Problem description » An exact copy of the records is needed; please leave the images out.
Top of Data for this exercise
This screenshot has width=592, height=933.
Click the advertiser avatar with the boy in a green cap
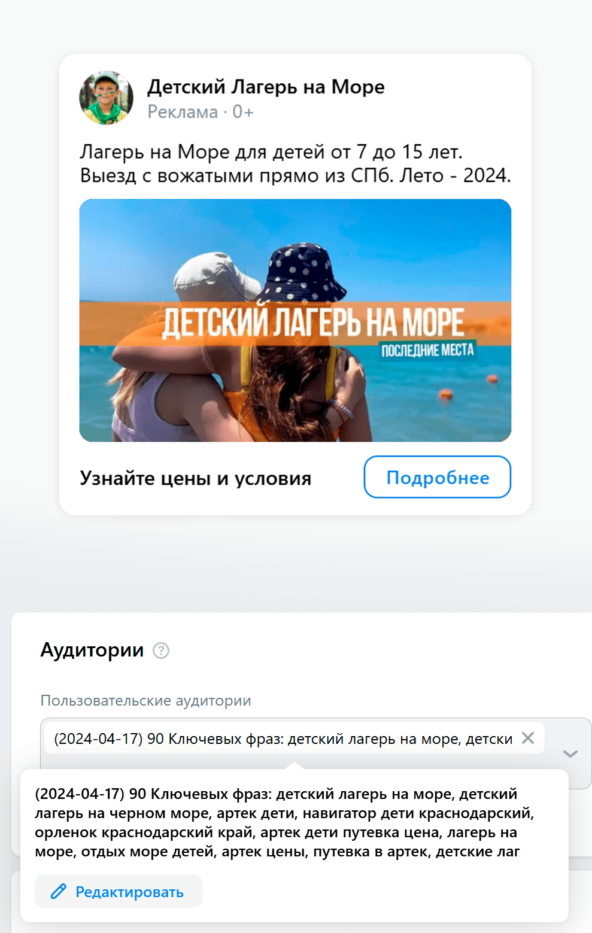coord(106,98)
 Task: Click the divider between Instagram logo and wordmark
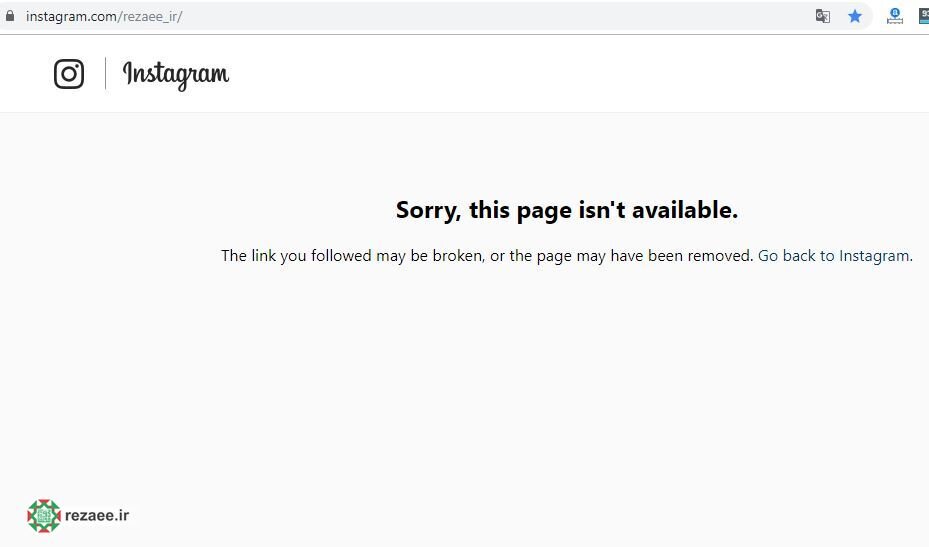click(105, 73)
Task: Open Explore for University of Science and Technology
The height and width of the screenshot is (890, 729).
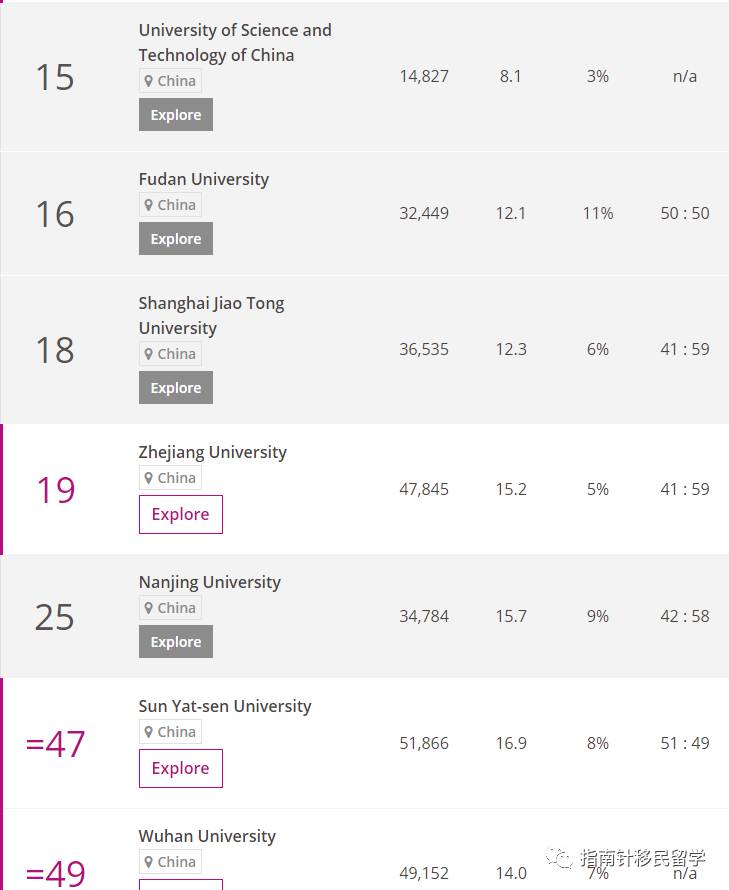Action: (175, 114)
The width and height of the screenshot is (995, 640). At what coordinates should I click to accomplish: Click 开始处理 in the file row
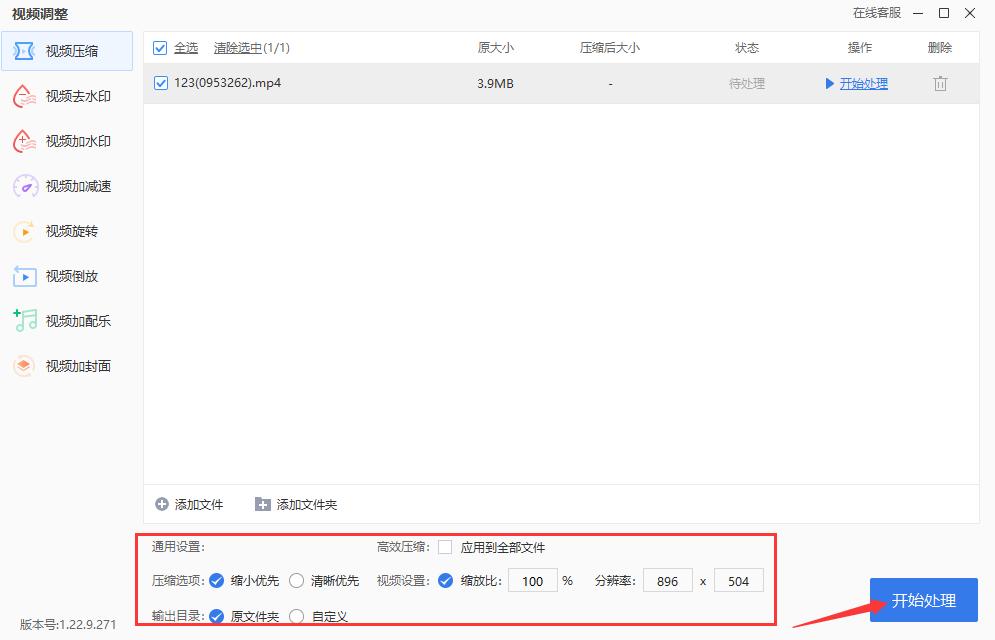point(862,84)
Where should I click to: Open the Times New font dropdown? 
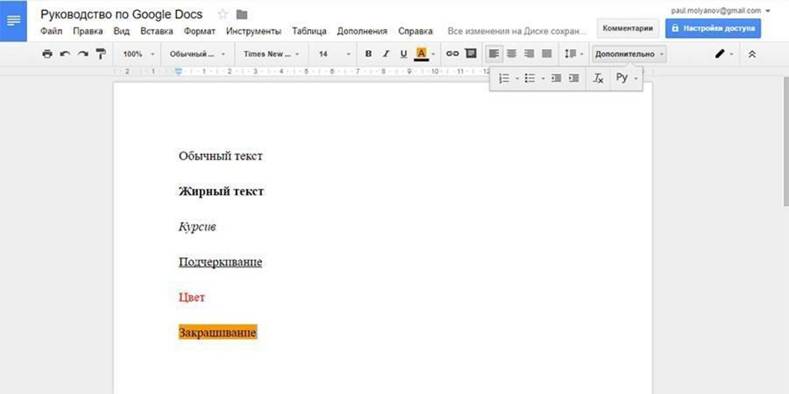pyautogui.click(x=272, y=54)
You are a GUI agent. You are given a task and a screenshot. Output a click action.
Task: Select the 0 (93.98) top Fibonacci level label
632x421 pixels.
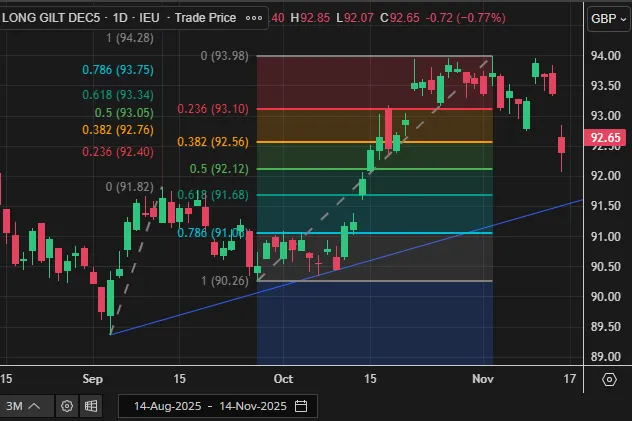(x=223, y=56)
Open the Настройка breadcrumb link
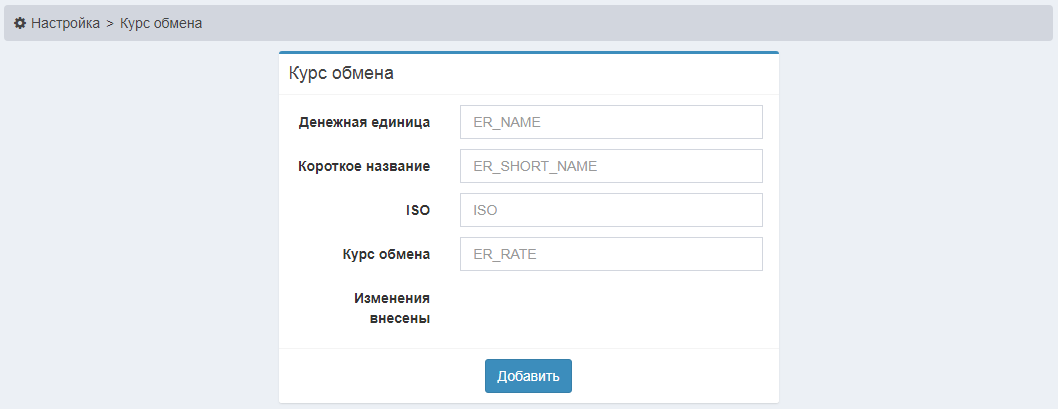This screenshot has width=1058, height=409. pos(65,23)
Bottom of Data for this exercise
Solved exercise »
This screenshot has width=592, height=933.
Click the advertiser avatar with the boy in a green cap
coord(106,98)
 Task: Click the divider between Instagram logo and wordmark
click(105, 73)
Task: Open Explore for University of Science and Technology
The height and width of the screenshot is (890, 729).
Action: (175, 114)
The width and height of the screenshot is (995, 640). At what coordinates should I click to accomplish: Click 开始处理 in the file row
point(862,84)
Where should I click to: Open the Times New font dropdown? 
pyautogui.click(x=272, y=54)
You are a GUI agent. You are given a task and a screenshot. Output a click action.
Task: Select the 0 (93.98) top Fibonacci level label
632x421 pixels.
(x=223, y=56)
Open the Настройка breadcrumb link
This screenshot has width=1058, height=409. pos(65,23)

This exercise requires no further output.